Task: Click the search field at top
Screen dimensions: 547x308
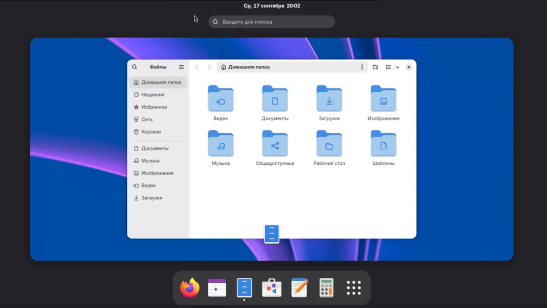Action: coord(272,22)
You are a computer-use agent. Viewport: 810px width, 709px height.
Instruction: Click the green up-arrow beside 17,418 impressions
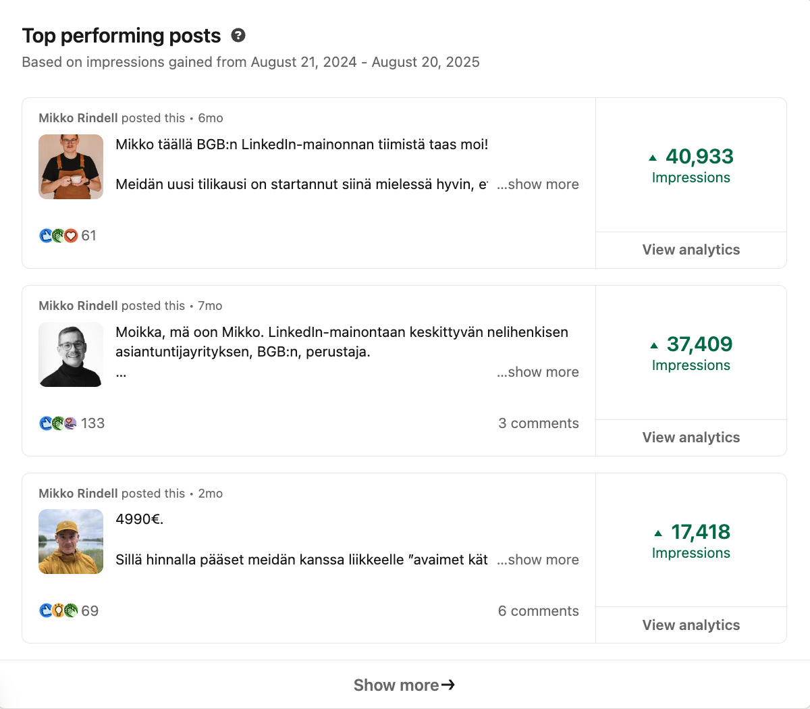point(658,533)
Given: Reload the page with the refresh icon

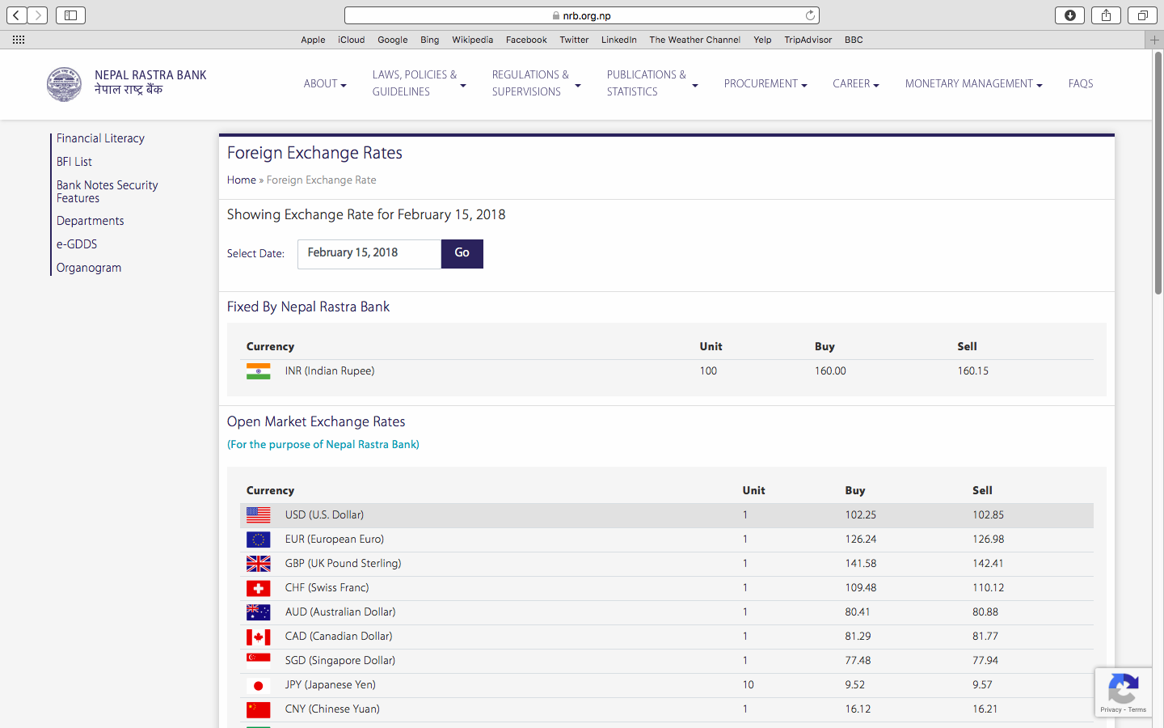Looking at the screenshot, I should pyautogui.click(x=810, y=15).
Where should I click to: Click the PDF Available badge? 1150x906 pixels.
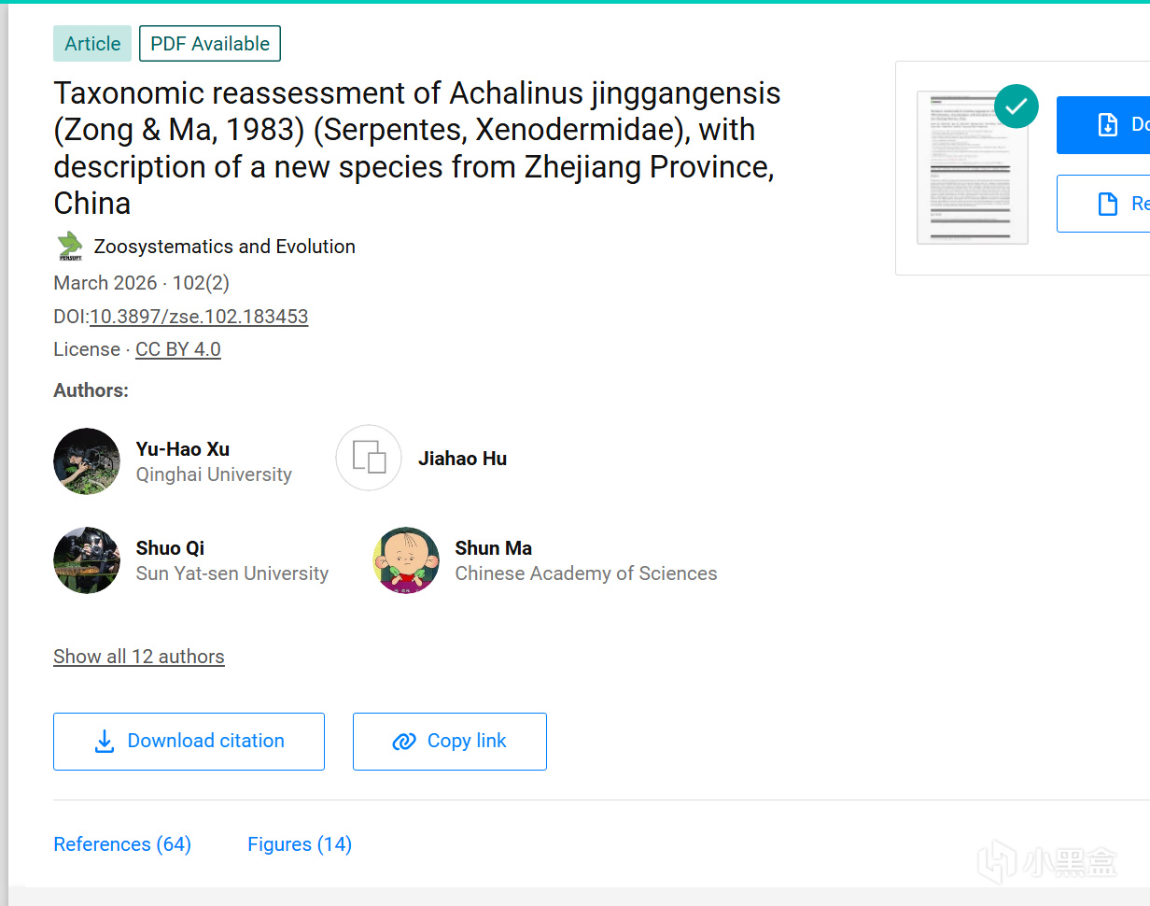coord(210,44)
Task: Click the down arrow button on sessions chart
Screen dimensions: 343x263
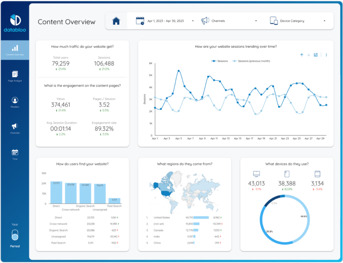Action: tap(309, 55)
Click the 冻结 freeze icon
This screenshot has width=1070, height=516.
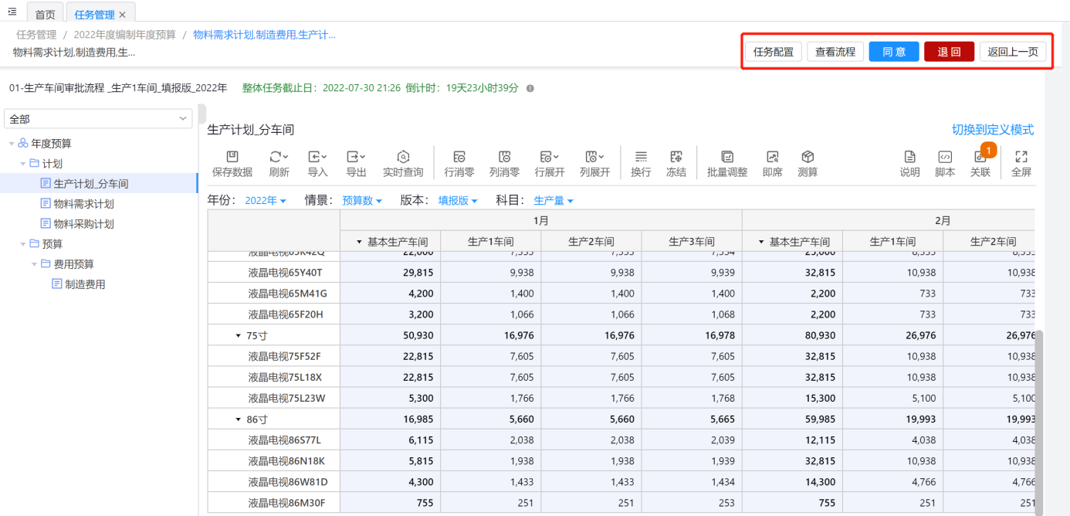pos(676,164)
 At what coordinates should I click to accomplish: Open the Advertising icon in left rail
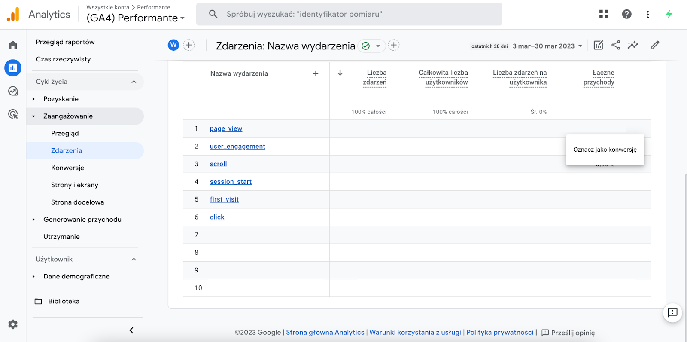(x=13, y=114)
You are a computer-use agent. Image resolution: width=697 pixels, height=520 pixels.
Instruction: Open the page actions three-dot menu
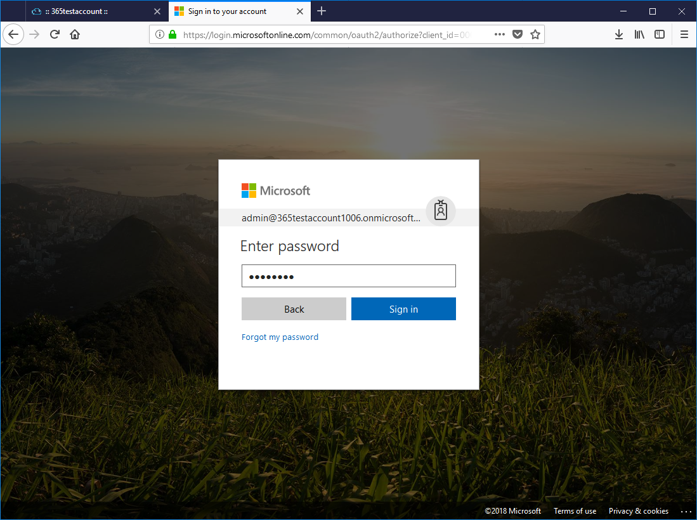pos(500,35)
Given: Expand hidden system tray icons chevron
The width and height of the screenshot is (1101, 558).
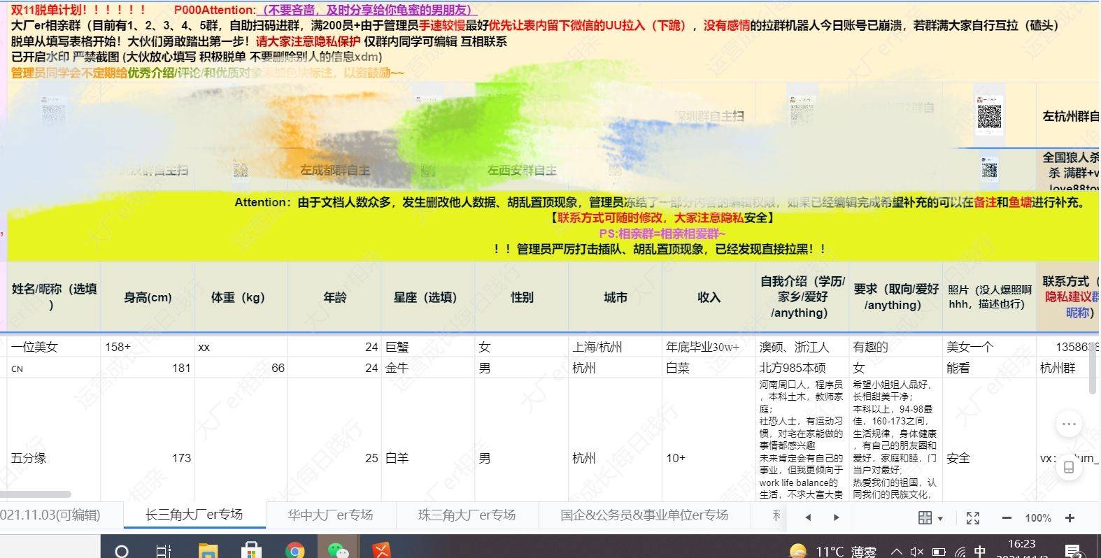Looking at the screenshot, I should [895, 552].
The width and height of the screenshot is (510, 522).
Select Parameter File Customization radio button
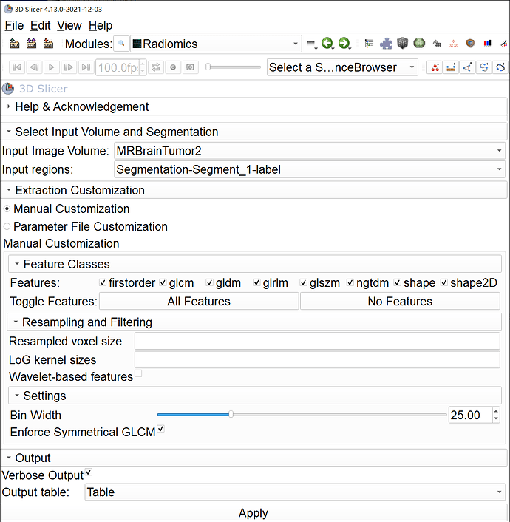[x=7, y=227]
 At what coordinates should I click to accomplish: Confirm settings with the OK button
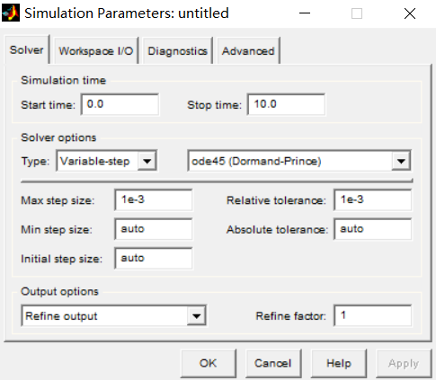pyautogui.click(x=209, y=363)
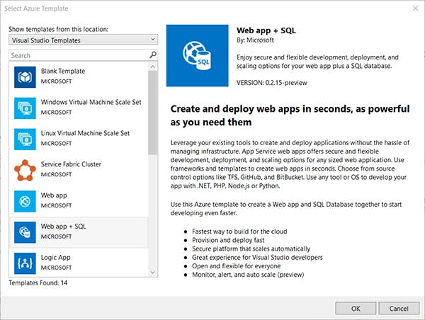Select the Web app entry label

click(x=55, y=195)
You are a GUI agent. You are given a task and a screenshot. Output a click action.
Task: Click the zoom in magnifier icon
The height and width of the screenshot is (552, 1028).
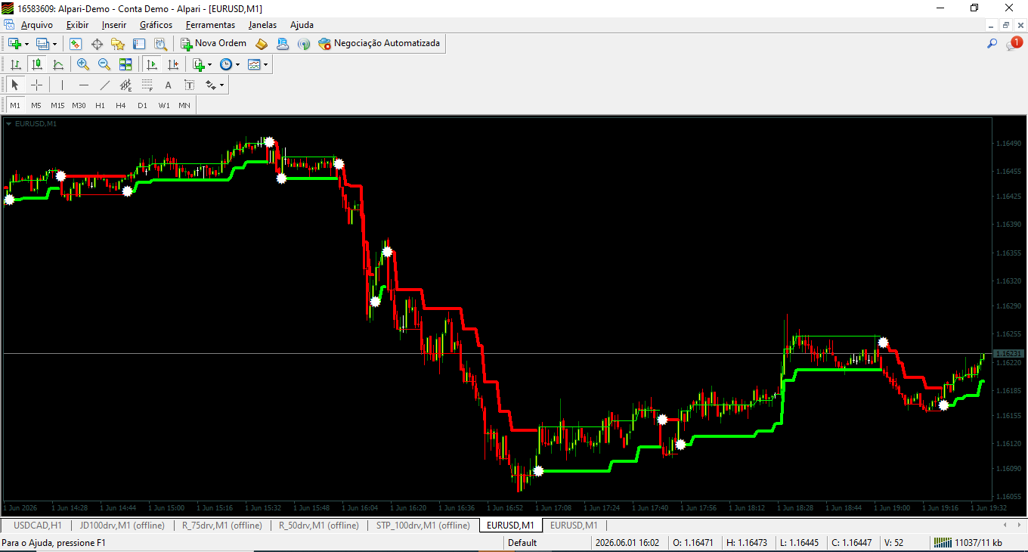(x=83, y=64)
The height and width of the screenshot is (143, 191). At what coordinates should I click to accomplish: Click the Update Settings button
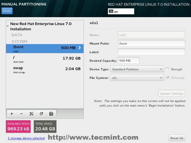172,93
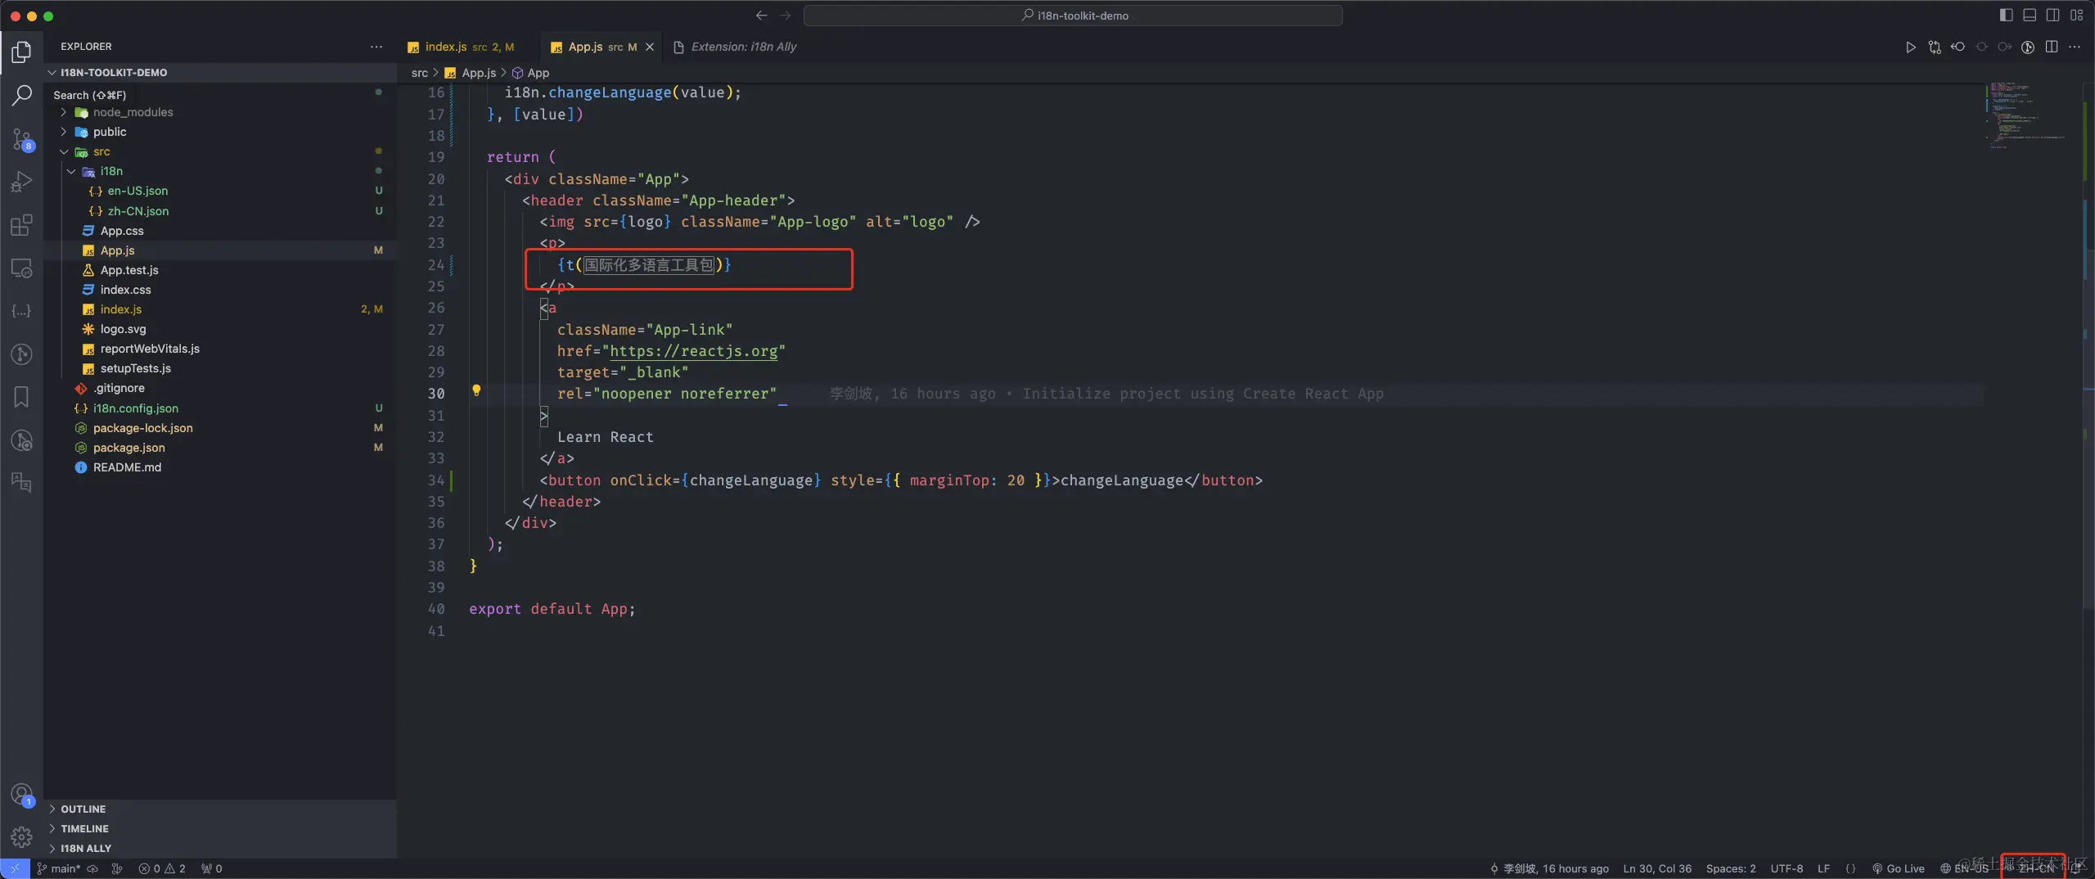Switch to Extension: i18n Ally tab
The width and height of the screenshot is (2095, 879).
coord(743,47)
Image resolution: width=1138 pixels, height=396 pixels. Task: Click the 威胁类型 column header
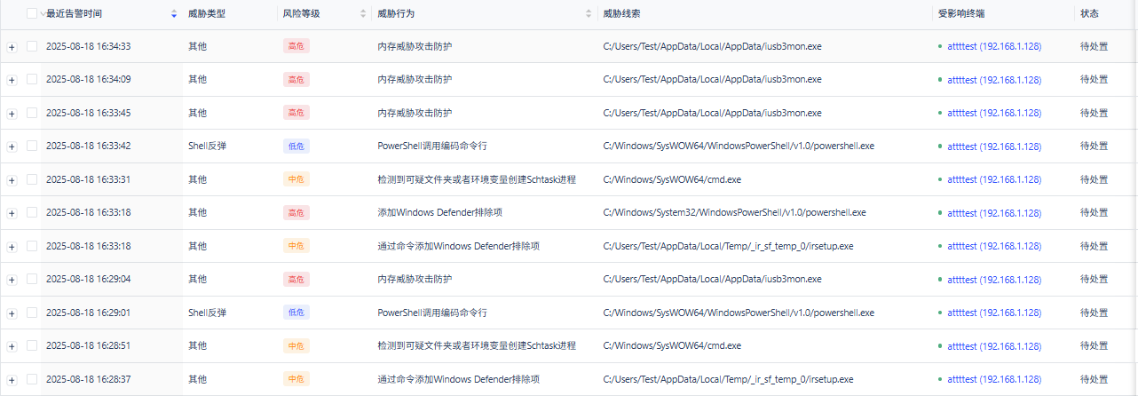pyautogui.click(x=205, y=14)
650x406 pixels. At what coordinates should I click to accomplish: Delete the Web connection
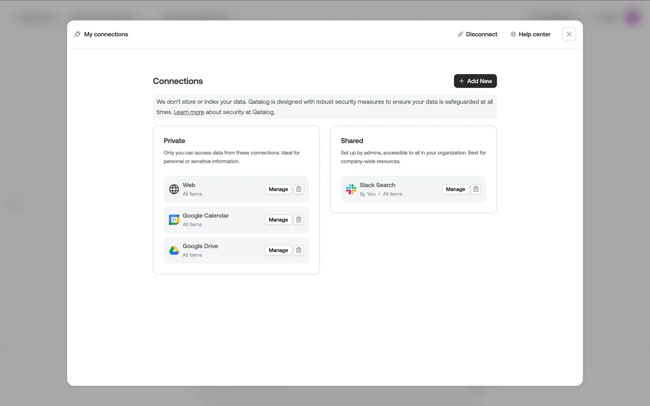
=====
| TASK DIRECTIONS |
This task asks for the number of lines above that include the string "computer". Respond with that number only.

| WORKED SOLUTION |
2